Task directions:
Return the records below from the line containing "This screenshot has height=563, width=878." onward, exactly, through and including the last line.

Data shown:
• • •
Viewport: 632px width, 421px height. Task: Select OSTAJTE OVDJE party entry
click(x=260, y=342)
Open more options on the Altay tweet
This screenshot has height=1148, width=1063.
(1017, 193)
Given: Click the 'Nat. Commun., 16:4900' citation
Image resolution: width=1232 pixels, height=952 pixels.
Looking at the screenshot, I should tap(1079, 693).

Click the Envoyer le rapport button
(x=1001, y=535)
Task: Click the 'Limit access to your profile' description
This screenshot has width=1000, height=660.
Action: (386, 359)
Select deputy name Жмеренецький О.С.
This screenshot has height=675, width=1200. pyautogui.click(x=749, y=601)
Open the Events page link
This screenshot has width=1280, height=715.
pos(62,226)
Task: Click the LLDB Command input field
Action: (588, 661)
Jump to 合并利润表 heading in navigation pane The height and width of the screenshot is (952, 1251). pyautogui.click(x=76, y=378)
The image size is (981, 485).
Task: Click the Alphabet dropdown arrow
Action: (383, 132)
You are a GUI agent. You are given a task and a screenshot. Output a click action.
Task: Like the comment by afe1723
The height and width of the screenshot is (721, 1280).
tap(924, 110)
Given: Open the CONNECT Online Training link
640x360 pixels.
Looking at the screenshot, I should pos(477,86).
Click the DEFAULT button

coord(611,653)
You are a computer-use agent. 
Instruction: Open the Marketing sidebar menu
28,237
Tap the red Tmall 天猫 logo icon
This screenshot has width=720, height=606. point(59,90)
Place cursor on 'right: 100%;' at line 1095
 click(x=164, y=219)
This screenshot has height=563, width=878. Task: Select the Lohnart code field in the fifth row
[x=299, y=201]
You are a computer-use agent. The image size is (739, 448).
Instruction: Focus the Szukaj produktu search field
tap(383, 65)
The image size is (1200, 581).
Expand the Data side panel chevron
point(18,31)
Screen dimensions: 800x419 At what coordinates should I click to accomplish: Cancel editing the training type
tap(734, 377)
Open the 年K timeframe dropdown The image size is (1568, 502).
• • •
Exercise response:
This screenshot has height=563, width=878. Task: Select the Lohnart code field in the fifth row
[x=299, y=201]
You are a computer-use agent. The image size is (739, 448).
Instruction: Focus the Szukaj produktu search field
tap(383, 65)
The image size is (1200, 581).
Expand the Data side panel chevron
point(18,31)
Screen dimensions: 800x419 At what coordinates should I click to accomplish: Cancel editing the training type
tap(734, 377)
Open the 年K timeframe dropdown The image size is (1568, 502).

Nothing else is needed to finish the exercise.